Adam explained his ideas for converting his back porch into a greenhouse while Ron stood listening impatiently. “Adam, you’ve got a good idea there, but you’re going about it all wrong. Let me get my tablet, and I’ll figure out what you should do.”
While Ron calculated on his ipad, Adam, Randy, and Tim watched. In a few minutes, he finished making his plans, wrote a list on a slip of paper, and handed it to Adam, telling him that’s what they really needed to do the project right. He got his van out and followed Randy and Adam back to the Mercantile for the proper materials — the greenhouse would extend well beyond the porch, and they needed cement pilings and four by fours, as well as planking, plywood, and lots more screws, among other things. Randy loaded some of the smaller items into Ron’s van, promising to come out early the next morning with the rest of the supplies, and to help with the work.
With so many helpers, the construction of the greenhouse was soon completed. Adam let Sarah decide what to plant and where. Although he hadn’t ever lived on a working farm, he had learned many things about gardening and agriculture from Sarah, who had a passion for growing things, especially useful plants. She had designed and built a garden in the back yard, with a section of perennial vegetables and fruits, as well as herbs. That fall, they filled the greenhouse with their favorite vegetable plants; tomatoes, cucumbers, zucchini, peppers, kale and other greens, lettuces, scallions, carrots, and radishes; as well as strawberries, and citrus trees to round out their diet. Adam and Sarah were both well-pleased with their increased self-sufficiency, created by the addition of the greenhouse. Together they dug up more of the yard and put in a cover crop, preparing a larger garden for the next growing season.
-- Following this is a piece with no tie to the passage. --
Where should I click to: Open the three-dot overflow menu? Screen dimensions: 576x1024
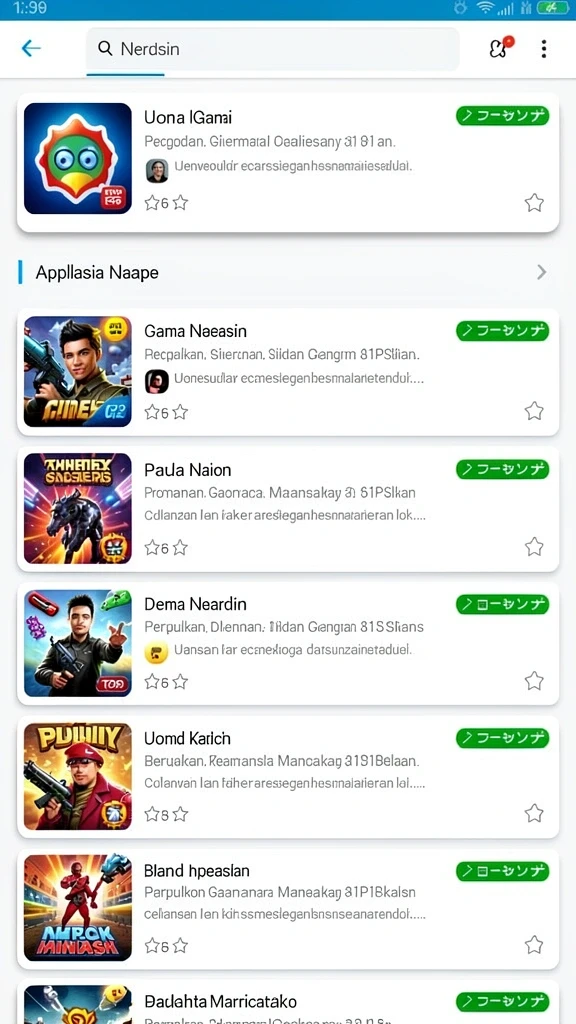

Throughout that first winter without his job at the County, Adam spent many hours job-hunting each week as well as working on projects. At least once a week he’d connect with one of his former co-workers or college buddies in efforts to find a job through networking, but he got no results. When he conducted internet searches, or applied directly to companies on their websites, he rarely even received acknowledgement of his application, let alone got an interview. Adam pounded the pavements at business complexes, at suburban shopping centers, and in Cedar City itself, but nobody needed his talents or skills, apparently. As the weeks turned into months, he found himself spending less time actively seeking work and more time working on skills to improve the family’s standard of living without needing more money.